Amitha: What are your thoughts on the general trend, if you agree it’s a trend, of social media looking at ways to i)decrease its toxicity/addiction potential ii)improve mental health and well-being? What other apps/companies are thinking about the same problem and seem interesting to you? Social media has 100% made Mental Health “trending”.
Annmarie: The issue is while the general public sees this as a plus those who work in the mental health world see the problem. We are looking at pretty images of depression on IG, we see all the likes some get for posting, our world is at an all-time high for substance use disorder because it is “5 o’clock” somewhere, Eating Disorders have skyrocketed and domestic abuse is immeasurable right now. With the wave of COVID we will not know the true impact of how it has affected Mental Health for at least 2 years. We are living in an age where likes are giving many anxiety because they are not getting enough. Wisdo is not about social competition but connecting with those feeling like you do to help you see you are not alone.
Amitha: In 5 years where do you think social media in GENERAL (so the big names like Facebook, Instagram etc) will look like? And will they me more aligned with apps like
Wisdo, or will they be obsolete, i.e. replaced with platforms that connect people in healthier ways?
Annmarie: Personally I have seen a change in Instagram but more on the silence side. They are block certain # because they are scared of the conversations. If other apps would take in how Wisdo creates a space to have a real honest discussion about self-harm with healthy alternatives and understanding why this happens we would be ahead of the game. I think as we go into the next 2 years Instagram, Facebook TikTok will all have shifts. Mental Health workers and advocates are looking for Wisdo like platforms to send people to just to connect because crisis lines are overwhelmed. While Instagram and Facebook use moderation tools to watch their platforms TikTok is using algorithms which has proven to be problematic. Wisdo uses moderation with watchlist words that our team of volunteers keep an eye on. Our community supports each other and wants everyone to be heard. We have done an amazing job of letting people express themselves while keeping our community safe.
Amitha: What are you most excited about with Wisdo and what’s on the horizon that you can discuss now?
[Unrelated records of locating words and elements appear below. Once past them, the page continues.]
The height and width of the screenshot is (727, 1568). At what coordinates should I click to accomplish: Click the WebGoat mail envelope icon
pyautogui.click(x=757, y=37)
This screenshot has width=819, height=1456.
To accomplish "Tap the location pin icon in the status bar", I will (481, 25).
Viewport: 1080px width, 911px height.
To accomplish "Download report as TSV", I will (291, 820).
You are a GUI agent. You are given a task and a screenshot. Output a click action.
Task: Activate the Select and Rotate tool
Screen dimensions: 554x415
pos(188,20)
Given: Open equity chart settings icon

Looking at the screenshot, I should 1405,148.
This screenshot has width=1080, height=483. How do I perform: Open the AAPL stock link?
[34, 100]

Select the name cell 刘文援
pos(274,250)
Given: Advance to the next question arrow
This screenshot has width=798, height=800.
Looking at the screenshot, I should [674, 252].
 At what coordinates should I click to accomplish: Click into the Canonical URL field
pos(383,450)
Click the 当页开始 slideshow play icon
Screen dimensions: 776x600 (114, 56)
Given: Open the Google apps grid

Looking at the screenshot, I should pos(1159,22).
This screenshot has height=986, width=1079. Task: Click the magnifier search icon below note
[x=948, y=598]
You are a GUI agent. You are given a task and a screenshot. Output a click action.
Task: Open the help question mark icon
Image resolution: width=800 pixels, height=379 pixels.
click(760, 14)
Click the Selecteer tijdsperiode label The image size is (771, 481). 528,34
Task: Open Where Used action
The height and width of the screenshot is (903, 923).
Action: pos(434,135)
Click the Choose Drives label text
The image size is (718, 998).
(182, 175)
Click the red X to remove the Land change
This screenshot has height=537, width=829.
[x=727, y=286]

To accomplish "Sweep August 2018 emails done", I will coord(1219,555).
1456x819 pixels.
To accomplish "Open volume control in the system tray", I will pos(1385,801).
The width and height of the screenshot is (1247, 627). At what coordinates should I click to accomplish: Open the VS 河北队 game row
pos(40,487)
Annmarie: I remember a long time ago saying to Boaz “Wisdo has no personality” I think this bothered him a little bit, however what it did was show our team what was missing. Wisdo is alive with helpers, guides, coaches all wanting to engage the community. Watching Wisdo embark on some exciting new projects that will not just bring in members but a diverse group is really impactful. We all take a breath the same way and sometimes we forget that. Watching older adults come into the app and give their story to young adults is truly inspirational!